O procurador-geral da República, Paulo Gonet, afirmou que é preciso aguardar a conclusão das investigações sobre a apreensão de uma arma registrada em nome do ex-presidente Jair Bolsonaro durante uma blitz da Lei Seca, no Distrito Federal, antes de analisar se o caso configura uma “falta disciplinar grave”. Caso esse enquadramento seja confirmado, Bolsonaro poderá até perder o benefício da prisão domiciliar.
No parecer encaminhado ao Supremo Tribunal Federal (STF), Gonet avaliou que, neste momento, não há elementos suficientes para caracterizar uma “concretude” capaz de demonstrar o descumprimento das condições impostas no regime de prisão domiciliar humanitária. “A configuração de uma falta como grave exige mais do que a subsunção do fato à norma, demandando a análise dos impactos da conduta ilícita na ordem jurídica e no objeto e finalidade da execução penal”, escreveu o procurador-geral.

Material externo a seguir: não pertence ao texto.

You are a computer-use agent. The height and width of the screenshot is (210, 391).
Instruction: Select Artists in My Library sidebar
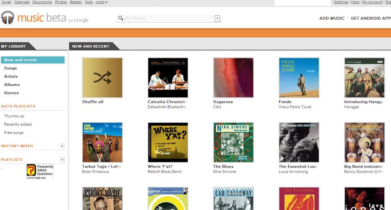click(11, 76)
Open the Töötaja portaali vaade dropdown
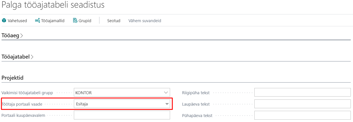353x122 pixels. click(122, 104)
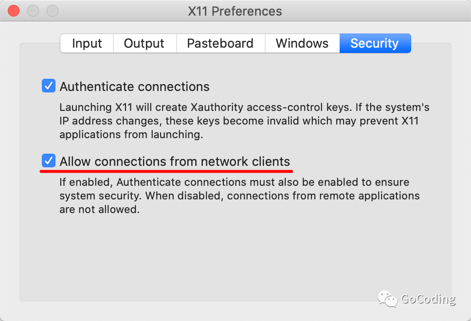Screen dimensions: 471x321
Task: Click the empty area of the Security pane
Action: pos(235,258)
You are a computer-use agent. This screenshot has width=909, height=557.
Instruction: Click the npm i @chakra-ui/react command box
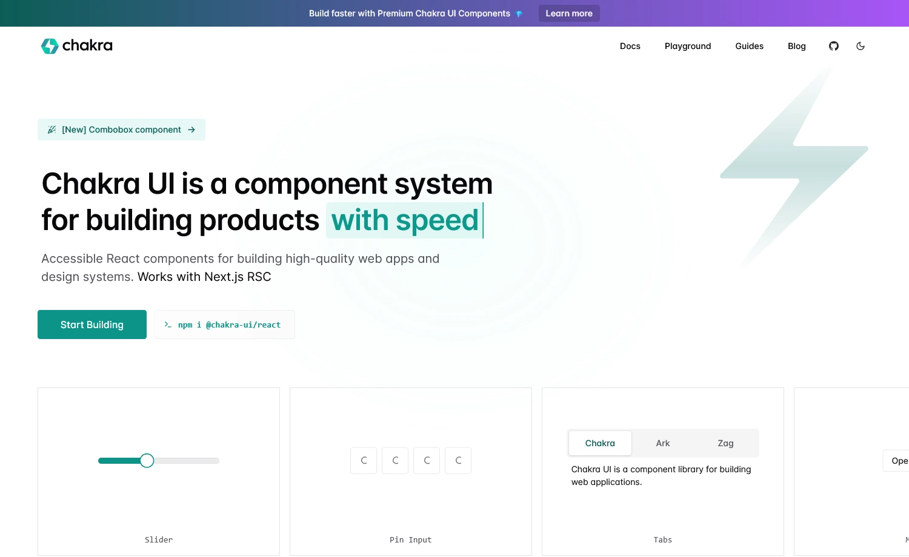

A manifestação foi solicitada pelo ministro Alexandre de Moraes, após questionamentos sobre a possibilidade de a posse de uma arma na residência do ex-presidente justificar a revogação da prisão domiciliar. O benefício foi concedido em março para permitir a recuperação de Bolsonaro de um quadro de broncopneumonia e tinha previsão de término nesta quinta-feira.
Ao solicitar o parecer da PGR, Moraes destacou que a Lei de Execução Penal considera “falta grave” a conduta do preso que “possuir, indevidamente, instrumento capaz de ofender a integridade física de outrem”. Segundo o ministro, a legislação prevê como uma das consequências a “regressão no regime de cumprimento de pena, inclusive com a cessação da prisão domiciliar”.